How often do bugs trace back to AI-generated code versus human-written code? In our experience, the answer is about the same rate. The bugs are different in character, though. AI tends to produce code that handles the happy path well but misses subtle edge cases around error states or concurrent operations. Human-written code more often has simple typos or copy-paste errors. Both need review. Neither is a reason to reject the tool.

How much time are we spending on review? If review time grows proportionally with generation speed, you haven’t actually gained anything. You’ve just shifted where time goes. We aim for review to be faster because the scoping phase catches most issues before code exists. Review should mostly be confirming that implementation matches intent, not discovering that intent was unclear.

AI as accelerator, not replacement

There’s a narrative that AI will replace developers. We don’t see it that way.

AI raises the floor on implementation speed while making the ceiling more valuable than ever.
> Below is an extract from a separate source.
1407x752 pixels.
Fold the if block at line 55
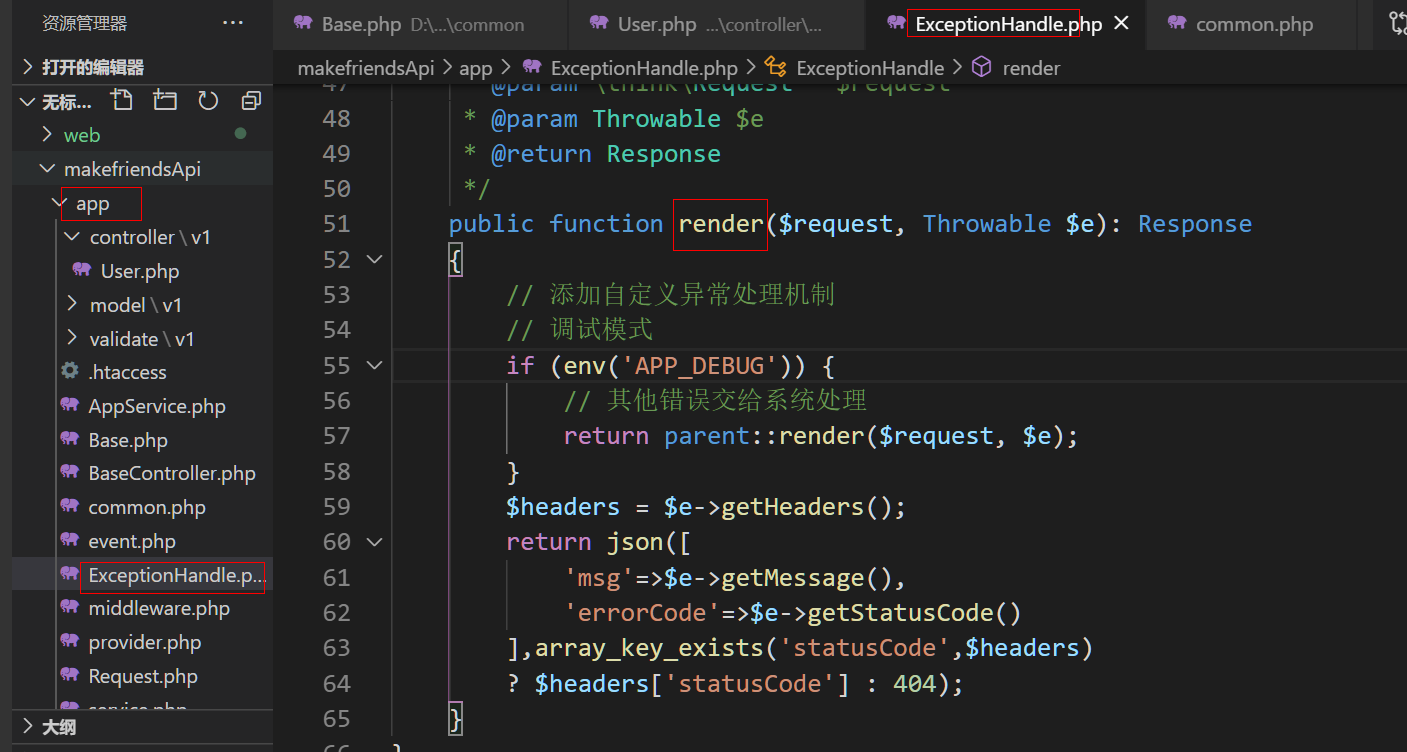pyautogui.click(x=375, y=366)
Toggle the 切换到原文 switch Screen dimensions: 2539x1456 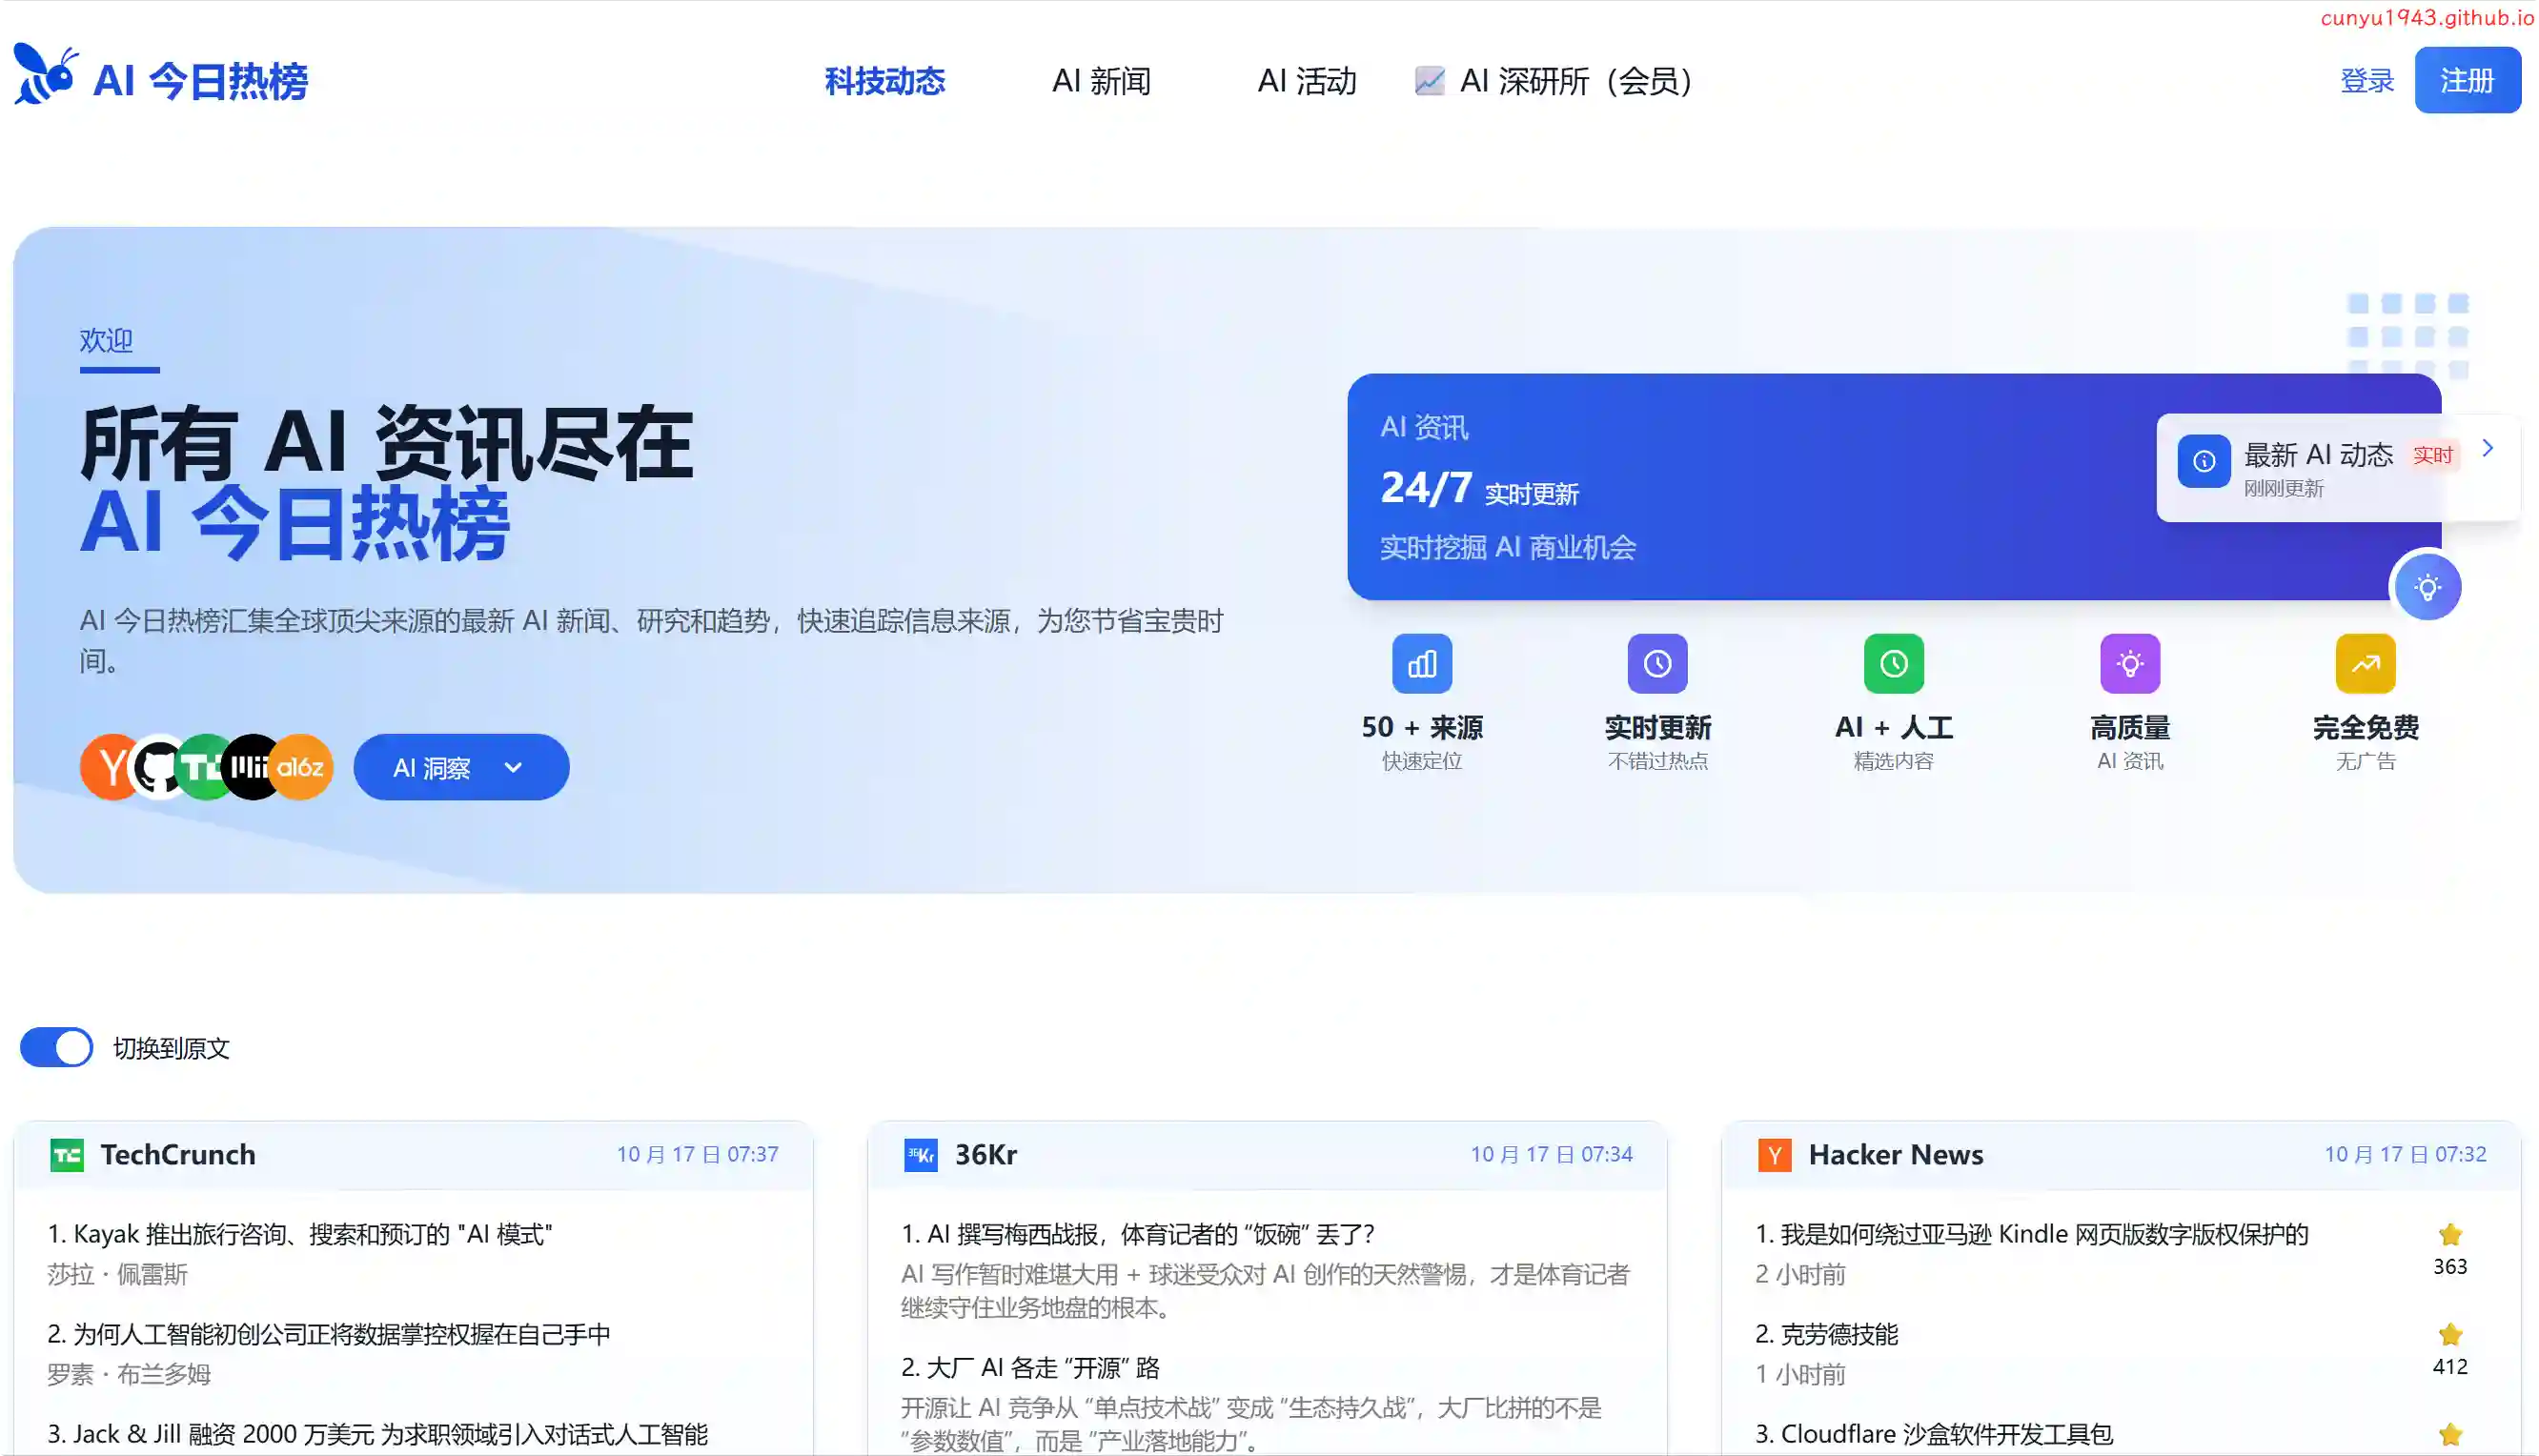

The design thinking, the system understanding, the judgment calls about what to build and how to structure it. Those skills become more important, not less, when implementation is cheap.

A developer using AI well isn’t doing less work. They’re doing different work. Less time on the mechanical. More time on the meaningful. Less time typing. More time thinking about whether the abstraction is right, whether the boundary will hold, whether the system will evolve gracefully.

The developers who thrive with AI are the ones who were already good at the parts AI can’t do: understanding the problem deeply, designing solutions that last, and knowing when something is wrong even if it compiles and passes tests.

Anyone can prompt AI to generate code. Knowing what code to ask for, where it should live, and whether the result is actually correct for your system? That takes human experience. That’s what we bring.

The human skills that matter more now

If implementation becomes cheap, what becomes expensive? Judgment. Taste. The ability to look at a system and know what’s missing before it breaks.

Code review is one example. Reading AI-generated code is a different skill than reading human-written code. AI code tends to be syntactically clean and well-structured but sometimes misses the forest for the trees. It might implement exactly what you asked for while missing that what you asked for was the wrong thing. Catching that requires understanding the problem, not just the solution.

System design is another. When you can implement anything quickly, the bottleneck shifts to deciding what to implement. Which features matter? Which abstractions will hold? Where should boundaries be? These questions get harder as systems get larger, and AI doesn’t make them easier. If anything, the ability to build faster makes poor architectural decisions more costly because you accumulate more code on top of a shaky foundation before discovering the problem.

Communication also matters more. Clear specifications produce better AI output. That means writing clearly, thinking precisely, and articulating constraints explicitly. Developers who can translate a fuzzy product requirement into a precise technical specification get more out of AI tools than developers who jump straight to coding.

More to come

We have more to say about using AI responsibly in a development workflow. Future posts will cover how we think about security when AI generates code that touches authentication and data access, how we evaluate whether AI-assisted development is actually making us better or just making us faster, and how we handle the training and onboarding side of working this way.

Building with AI is still early. The tools change fast. The models improve. The workflows evolve. What doesn’t change is the need for humans who understand what they’re building and why. AI makes good engineers more productive. We’re learning as we go, and we’ll share what works and what doesn’t.